Task requirements =
Which lines in the material below contain the word "accomplish"? Copy each of them.

>>>>

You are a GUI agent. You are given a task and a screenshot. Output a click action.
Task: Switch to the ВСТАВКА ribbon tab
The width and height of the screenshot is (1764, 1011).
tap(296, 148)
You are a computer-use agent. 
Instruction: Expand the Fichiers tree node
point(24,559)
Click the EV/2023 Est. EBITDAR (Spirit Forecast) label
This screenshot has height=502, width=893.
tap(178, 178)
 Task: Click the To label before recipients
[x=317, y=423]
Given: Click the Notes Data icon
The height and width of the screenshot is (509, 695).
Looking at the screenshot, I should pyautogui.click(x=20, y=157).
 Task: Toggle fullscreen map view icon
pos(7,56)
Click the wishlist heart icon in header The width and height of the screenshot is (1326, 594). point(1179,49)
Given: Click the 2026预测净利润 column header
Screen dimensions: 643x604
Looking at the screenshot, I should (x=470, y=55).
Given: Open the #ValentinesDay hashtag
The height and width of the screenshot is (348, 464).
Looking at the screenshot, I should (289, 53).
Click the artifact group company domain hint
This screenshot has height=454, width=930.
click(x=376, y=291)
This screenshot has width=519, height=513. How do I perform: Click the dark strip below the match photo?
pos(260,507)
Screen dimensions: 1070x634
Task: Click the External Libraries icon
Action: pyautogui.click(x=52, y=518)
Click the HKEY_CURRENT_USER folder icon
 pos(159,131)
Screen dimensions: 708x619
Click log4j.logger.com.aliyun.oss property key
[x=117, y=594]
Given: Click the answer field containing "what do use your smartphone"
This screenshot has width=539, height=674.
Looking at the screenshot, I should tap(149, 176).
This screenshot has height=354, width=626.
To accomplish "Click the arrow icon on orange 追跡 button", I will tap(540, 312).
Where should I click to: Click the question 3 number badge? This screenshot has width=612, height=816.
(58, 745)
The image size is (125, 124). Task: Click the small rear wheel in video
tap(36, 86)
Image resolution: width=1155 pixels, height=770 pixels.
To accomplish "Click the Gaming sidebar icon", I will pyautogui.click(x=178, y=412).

<<<<

Exercise response =
To accomplish "Click the arrow icon on orange 追跡 button", I will tap(540, 312).
To accomplish "Click the Gaming sidebar icon", I will pyautogui.click(x=178, y=412).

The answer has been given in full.